Yet rather than try to transform the whole company all at once, it chose one keystone change, involving factory changeovers, at one facility. It had limited impact, but with the success of that one initiative at one facility, it then moved on to others, implementing the transformation in phases, speeding up as the process gained momentum.
The result was a 25% reduction in costs, an improvement in quality and a more motivated workforce. It's tough to imagine how that could have been achieved if the management had simply decided to cut salaries instead.
Training to Empower Transformation
When Barry Libenson first arrived at Experian as Global CIO in 2015, he spent the first few months talking to customers and everywhere he went they were asking for the same thing: access to real-time data.
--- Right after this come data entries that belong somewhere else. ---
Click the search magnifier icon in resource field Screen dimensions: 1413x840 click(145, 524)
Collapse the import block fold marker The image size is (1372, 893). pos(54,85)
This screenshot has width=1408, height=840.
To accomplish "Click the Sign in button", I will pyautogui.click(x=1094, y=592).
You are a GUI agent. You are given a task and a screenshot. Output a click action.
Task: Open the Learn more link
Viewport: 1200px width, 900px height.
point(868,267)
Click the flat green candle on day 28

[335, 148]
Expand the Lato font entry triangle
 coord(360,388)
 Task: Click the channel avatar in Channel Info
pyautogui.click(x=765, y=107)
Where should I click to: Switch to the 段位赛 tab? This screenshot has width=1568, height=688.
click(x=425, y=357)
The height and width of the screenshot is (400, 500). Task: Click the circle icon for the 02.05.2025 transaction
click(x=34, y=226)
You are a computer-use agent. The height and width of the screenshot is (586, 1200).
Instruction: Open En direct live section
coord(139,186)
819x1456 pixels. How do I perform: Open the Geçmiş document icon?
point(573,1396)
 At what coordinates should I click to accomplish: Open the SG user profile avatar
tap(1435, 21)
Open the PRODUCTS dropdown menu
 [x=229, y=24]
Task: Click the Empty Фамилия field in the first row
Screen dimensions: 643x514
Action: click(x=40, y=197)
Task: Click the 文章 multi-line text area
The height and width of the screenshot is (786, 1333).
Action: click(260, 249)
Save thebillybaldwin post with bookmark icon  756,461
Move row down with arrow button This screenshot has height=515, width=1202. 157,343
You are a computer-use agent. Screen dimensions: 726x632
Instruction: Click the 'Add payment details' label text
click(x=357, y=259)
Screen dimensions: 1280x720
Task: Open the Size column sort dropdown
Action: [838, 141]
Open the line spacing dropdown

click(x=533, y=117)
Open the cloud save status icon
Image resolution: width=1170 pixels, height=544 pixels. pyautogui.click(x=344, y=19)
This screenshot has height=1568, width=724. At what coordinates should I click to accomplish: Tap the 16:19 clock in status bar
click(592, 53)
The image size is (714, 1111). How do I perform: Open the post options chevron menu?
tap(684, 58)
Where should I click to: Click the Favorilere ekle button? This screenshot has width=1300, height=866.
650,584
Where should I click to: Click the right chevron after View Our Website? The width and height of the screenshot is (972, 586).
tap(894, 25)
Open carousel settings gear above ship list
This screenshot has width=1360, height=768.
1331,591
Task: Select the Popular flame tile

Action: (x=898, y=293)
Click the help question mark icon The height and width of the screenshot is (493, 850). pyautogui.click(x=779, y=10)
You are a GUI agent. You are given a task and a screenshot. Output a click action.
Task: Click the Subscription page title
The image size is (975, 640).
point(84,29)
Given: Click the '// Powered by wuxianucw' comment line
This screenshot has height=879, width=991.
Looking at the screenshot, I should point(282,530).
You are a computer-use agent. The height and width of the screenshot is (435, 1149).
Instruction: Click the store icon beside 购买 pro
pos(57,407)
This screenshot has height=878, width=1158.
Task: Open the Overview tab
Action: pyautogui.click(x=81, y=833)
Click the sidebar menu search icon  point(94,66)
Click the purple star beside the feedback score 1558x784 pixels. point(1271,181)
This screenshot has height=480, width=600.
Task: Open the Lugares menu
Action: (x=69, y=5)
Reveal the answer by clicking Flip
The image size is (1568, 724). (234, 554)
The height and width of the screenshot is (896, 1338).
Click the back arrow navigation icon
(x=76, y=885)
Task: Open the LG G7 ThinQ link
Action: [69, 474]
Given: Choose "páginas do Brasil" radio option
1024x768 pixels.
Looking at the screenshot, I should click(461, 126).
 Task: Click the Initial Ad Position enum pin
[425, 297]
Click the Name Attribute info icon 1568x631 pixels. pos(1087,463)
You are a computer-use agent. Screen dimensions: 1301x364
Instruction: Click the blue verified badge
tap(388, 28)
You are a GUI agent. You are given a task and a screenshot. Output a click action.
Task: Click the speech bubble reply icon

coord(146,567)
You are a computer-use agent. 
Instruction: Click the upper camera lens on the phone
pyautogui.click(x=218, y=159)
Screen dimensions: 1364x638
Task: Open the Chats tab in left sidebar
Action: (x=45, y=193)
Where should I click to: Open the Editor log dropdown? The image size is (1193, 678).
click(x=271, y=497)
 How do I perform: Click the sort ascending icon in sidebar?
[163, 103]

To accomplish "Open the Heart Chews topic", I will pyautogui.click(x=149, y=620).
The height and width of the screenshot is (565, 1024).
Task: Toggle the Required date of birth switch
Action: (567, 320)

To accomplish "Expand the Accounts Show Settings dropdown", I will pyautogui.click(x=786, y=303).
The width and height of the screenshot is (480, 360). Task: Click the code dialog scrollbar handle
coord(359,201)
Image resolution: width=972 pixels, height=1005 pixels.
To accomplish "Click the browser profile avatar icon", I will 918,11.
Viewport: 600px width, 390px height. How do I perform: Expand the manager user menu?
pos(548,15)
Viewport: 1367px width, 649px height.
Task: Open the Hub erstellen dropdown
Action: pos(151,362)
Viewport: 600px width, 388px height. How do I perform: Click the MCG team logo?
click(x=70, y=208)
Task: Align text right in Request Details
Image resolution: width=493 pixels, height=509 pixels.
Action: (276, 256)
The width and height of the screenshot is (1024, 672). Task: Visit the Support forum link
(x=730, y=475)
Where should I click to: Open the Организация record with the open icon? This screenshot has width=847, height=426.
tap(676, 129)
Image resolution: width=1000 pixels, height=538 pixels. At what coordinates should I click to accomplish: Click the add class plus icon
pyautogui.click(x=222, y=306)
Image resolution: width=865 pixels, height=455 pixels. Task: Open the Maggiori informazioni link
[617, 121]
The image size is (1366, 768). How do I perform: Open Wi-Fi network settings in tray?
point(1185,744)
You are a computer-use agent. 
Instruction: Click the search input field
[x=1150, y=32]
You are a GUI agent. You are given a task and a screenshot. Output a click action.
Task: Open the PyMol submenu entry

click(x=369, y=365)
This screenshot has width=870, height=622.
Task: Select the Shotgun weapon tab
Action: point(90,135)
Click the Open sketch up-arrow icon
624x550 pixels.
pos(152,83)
That was much easier said than done, because it meant that he would have to shift from a traditional data infrastructure to the cloud, which would entail far more than just implementing new technologies.
"The organizational changes were pretty enormous," Libenson told me. "For example, agile development requires far more collaboration than traditional waterfall development, so we need to physically reconfigure how people were organized. We also needed different skill sets in different places so that required more changes and so on."
To spur these changes, the company identified high potential employees that it thought could help drive change. It also brought in outside partners to train them in agile development, so that they could train and coach others. Those employees then became centers of excellence and helped drive change even further throughout the organization.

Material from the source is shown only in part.